Energies, 2022, vol. 15, issue 19, 1-9

Abstract: The mass production of cost-effective, large area, defect-free and high crystal quality graphene sheets with a high yield is a challenging task. In order to investigate the mechanisms involved, we report on the synthesis of graphene sheets by a homemade atmospheric pressure thermal plasma jet system, which is a single-step and less time-consuming technique. The samples were prepared by using pure Ar gas and a mixture of Ar and N 2 . The microstructure of the synthesized graphene sheets was characterized with the help of Raman spectroscopy, field emission scanning electron microscopy (FE-SEM) and Fourier transform infrared (FTIR) spectroscopy.
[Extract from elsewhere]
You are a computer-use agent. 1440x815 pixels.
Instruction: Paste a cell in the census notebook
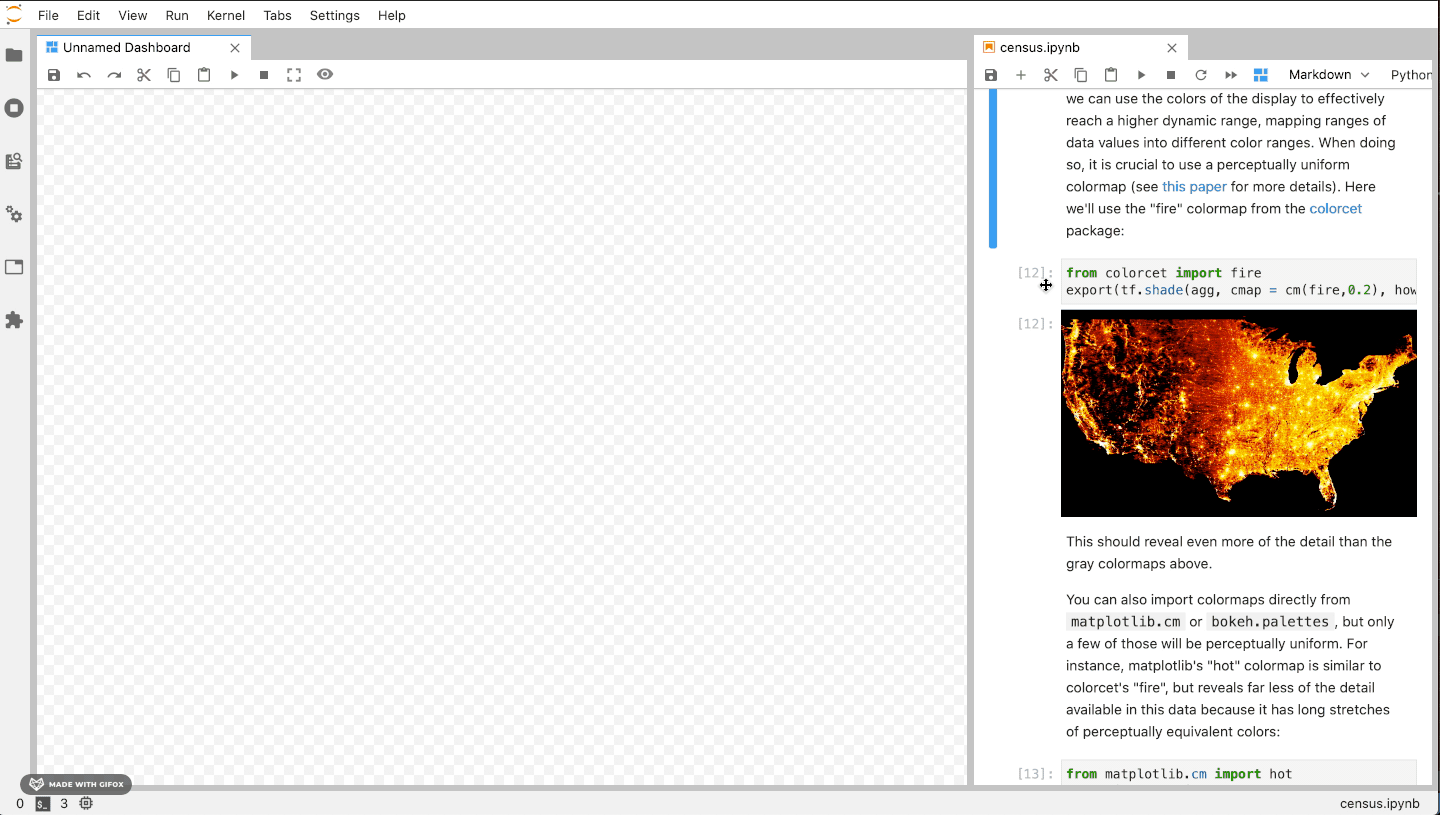[x=1110, y=74]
The appearance of G and 2D peaks in the Raman spectrum confirmed the formation of graphene. Moreover, we observed that the addition of nitrogen increased the production of the graphene sheets but compromised the quality of those graphene sheets by increasing their structural defects. The morphology of the synthesized samples studied via FE-SEM images showed that the sheets were composed of multilayers. FTIR spectra show the presence of C=C and a hydroxyl group directly bonded to the aromatic hydrocarbon.

Keywords: graphene; large-scale fabrication; thermal plasma; atmospheric pressure; graphene oxide; vibrational modes (search for similar items in EconPapers)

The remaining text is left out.